西洋音楽歳時記

旧称「A・Sカンタービレ」。07年には、1日1話を。その後は、敬愛する作曲家たちについて折に触れて書いていきます。

バッハ「農民カンタータ」

2007-08-30 22:32:19 | バロック
今日は、バッハの「農民カンタータ」が初演された日です(1742年)。
バッハは、200曲に及ぶ教会カンタータを書いていますが、世俗カンタータも少なからぬ数書いています。その多くは失われてしまったようですが、20曲ほどを私たちは現在楽しむことができます。
そのうちの一つ、「農民カンタータ」は、1742年のこの日、ライプチヒ近くのクラインチョハー村では、新しい領主を迎えて夏祭りが催されたが、その時に演奏されたものだ。Mer hahn en neue Oberkeet(おいらは新しい領主様をいただいた)と始まるこの曲は、民謡を取り入れた楽しい曲で、当時の農民の姿が伝わってくるようだ。上に記したドイツ語は、スペルミスではありません。北部ザクセン方言が使われているのです。普段バッハについて私たちが抱くものとは違うバッハ像が伝わってくるようです。
バッハの世俗カンタータで、何と言っても一番楽しませてくれるのは、「コーヒー・カンタータ」だろう。この中で、
「ああ、コーヒーは何と美味しいのでしょう、
 1000回のキスよりも甘く、
 マスカットワインよりもマイルド、
 コーヒー、コーヒー、私にはこれがないと駄目なの」
とコーヒー狂の娘リースヒェンにバッハは歌わせている。コーヒーを娘にやめさせようと、父親は、「やめないなら、結婚させないぞ」と脅すが、娘は「それならやめるけど、結婚したら、夫を説き伏せ、コーヒーを飲ませてもらうわ」と娘も負けない。バッハの大らかさを見るようである。
ウィーンは、ウィーンで多いのは銅像とカフェで、ウィーンから銅像を取ると、ウィーンの人口は半分になる、などと冗談で言われているということだが、それほどまでに多いコーヒー店の第1号は、1683年に産声を上げた。これは、ウィーンを攻めその後退却したトルコ軍が残した豆の入った袋、その豆がなんであるかを知っていたポーランド人が開いたということである。

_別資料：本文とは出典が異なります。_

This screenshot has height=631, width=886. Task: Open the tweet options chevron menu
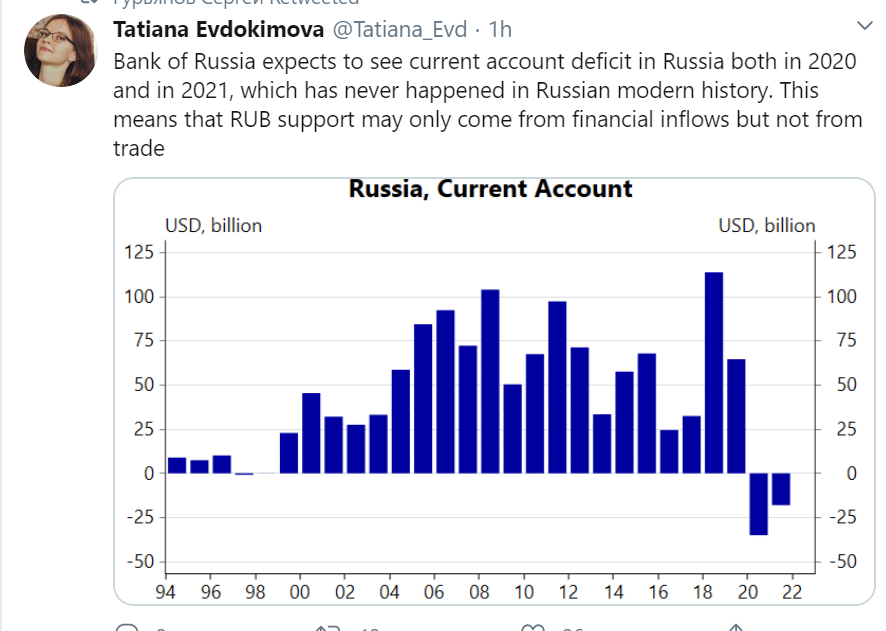(x=866, y=24)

これがヨーロッパにコーヒーが伝わった最初などと言われることがあるが、そうではなく、すでに1650年イギリスのオックスフォードにコーヒーハウスが開かれたということだ。そしてオランダ、フランスでも飲まれるようになった。ドイツ語圏で第1号店の栄誉を担うのが、上に述べたウィーンのカフェということである。その後ドイツ各地に広がり、バッハの地元ライプチヒの第1号店は1685年、つまりバッハの生まれた年にできたということであった。バッハの遺産目録には、楽器や蔵書の他に銀や真鍮でできたコーヒーポットやコーヒー皿があげられていたということだ。バッハもかなりのコーヒー通だったのだろう。